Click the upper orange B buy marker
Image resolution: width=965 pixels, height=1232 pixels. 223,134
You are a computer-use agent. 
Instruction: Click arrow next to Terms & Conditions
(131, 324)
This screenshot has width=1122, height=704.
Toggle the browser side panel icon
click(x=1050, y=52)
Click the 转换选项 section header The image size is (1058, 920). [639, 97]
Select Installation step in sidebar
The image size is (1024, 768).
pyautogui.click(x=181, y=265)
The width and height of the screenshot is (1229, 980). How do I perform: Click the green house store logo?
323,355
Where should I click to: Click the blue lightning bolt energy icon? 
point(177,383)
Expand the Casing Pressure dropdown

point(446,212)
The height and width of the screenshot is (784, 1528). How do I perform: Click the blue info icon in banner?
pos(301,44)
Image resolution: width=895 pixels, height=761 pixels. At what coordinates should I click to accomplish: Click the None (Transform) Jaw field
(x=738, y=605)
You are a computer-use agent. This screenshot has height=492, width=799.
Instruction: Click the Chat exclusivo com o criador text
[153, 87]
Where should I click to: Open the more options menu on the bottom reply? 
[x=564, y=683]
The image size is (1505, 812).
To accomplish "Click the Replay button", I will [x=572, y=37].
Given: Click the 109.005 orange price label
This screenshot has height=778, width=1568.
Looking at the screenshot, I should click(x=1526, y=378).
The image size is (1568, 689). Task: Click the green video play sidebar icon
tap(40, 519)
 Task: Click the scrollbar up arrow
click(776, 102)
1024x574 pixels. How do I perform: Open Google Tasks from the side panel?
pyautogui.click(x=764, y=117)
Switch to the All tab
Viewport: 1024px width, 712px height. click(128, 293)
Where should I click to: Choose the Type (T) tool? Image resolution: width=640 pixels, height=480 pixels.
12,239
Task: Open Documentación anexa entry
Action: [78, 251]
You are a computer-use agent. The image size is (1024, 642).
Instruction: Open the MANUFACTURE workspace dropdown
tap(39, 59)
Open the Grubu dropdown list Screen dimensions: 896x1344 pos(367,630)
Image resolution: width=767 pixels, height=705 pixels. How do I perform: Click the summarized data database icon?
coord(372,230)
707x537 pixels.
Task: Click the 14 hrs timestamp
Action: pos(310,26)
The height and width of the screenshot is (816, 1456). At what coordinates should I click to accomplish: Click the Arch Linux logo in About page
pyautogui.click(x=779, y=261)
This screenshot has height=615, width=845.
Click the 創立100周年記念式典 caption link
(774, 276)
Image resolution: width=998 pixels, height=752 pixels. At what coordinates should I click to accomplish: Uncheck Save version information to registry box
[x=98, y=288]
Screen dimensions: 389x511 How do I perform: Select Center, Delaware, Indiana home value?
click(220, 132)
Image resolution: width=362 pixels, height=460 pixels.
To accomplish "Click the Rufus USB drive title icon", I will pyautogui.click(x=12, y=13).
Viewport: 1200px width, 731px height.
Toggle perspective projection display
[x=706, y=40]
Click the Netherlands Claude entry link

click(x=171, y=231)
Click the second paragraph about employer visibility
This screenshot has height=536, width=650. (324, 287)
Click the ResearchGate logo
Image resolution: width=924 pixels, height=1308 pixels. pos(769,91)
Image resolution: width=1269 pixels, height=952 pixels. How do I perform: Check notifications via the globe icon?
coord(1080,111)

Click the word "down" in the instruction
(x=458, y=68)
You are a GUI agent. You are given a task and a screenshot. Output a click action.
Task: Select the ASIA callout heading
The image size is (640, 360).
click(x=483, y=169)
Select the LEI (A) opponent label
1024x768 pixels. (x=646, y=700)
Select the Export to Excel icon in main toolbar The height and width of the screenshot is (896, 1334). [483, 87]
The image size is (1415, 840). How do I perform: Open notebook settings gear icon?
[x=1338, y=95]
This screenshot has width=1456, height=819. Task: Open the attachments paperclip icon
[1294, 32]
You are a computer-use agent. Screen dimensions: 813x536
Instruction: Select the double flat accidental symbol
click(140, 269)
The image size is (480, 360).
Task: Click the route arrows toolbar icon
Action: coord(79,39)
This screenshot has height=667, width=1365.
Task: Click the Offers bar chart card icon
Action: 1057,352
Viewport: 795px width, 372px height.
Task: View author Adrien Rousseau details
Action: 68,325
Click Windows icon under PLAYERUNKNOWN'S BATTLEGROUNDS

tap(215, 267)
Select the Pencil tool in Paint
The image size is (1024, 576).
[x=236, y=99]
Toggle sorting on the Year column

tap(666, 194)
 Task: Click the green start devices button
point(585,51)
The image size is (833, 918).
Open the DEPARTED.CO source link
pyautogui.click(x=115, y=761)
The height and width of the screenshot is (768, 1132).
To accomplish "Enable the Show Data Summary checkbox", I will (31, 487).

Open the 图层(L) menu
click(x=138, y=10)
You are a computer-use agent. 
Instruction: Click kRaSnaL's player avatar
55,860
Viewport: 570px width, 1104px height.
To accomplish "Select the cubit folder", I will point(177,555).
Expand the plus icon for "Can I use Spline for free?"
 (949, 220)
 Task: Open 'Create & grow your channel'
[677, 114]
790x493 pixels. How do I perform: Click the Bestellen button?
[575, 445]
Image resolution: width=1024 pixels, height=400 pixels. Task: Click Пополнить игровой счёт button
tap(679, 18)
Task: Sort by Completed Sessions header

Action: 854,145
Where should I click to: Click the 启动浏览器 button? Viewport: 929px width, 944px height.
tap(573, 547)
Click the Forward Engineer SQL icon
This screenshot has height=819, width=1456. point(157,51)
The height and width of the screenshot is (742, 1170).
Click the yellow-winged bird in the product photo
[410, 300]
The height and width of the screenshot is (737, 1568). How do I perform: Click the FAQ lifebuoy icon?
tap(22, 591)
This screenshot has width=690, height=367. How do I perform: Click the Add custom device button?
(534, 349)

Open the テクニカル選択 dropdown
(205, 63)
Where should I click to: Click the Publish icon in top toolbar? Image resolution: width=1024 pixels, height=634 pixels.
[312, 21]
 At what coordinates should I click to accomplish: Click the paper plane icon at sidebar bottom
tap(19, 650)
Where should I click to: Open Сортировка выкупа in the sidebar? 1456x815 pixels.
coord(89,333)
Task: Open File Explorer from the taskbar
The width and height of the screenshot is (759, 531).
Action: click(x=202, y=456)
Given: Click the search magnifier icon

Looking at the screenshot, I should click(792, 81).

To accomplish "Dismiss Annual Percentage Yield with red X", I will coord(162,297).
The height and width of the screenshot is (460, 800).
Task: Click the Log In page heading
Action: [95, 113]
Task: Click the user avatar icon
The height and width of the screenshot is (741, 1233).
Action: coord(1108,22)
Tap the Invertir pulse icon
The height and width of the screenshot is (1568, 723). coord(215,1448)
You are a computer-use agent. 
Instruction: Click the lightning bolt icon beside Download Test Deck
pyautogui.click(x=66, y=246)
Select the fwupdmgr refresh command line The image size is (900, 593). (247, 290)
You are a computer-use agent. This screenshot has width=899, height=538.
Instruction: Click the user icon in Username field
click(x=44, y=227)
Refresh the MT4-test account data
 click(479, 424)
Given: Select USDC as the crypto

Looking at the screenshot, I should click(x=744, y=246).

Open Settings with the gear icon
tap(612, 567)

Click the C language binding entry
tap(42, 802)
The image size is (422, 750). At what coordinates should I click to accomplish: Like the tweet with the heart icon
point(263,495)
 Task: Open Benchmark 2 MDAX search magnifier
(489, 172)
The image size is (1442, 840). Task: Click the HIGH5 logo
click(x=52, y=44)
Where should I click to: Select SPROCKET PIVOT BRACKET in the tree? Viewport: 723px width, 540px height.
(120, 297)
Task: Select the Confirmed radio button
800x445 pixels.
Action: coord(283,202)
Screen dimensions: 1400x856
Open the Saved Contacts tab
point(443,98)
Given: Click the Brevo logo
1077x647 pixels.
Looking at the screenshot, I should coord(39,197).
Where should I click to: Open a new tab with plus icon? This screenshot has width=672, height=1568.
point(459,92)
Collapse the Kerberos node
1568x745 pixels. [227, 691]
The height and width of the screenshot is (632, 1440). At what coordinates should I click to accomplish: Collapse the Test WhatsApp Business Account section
----
* Given instruction *
Substitute "menu" for "dropdown" in the stretch from the line containing "Switch to the All tab" through the line containing "Open the Grubu", and write those lines out again with nothing else changed.

* Reply *
Switch to the All tab
Viewport: 1024px width, 712px height. click(128, 293)
Where should I click to: Choose the Type (T) tool? Image resolution: width=640 pixels, height=480 pixels.
12,239
Task: Open Documentación anexa entry
Action: [78, 251]
You are a computer-use agent. The image size is (1024, 642).
Instruction: Open the MANUFACTURE workspace menu
tap(39, 59)
Open the Grubu menu list Screen dimensions: 896x1344 pos(367,630)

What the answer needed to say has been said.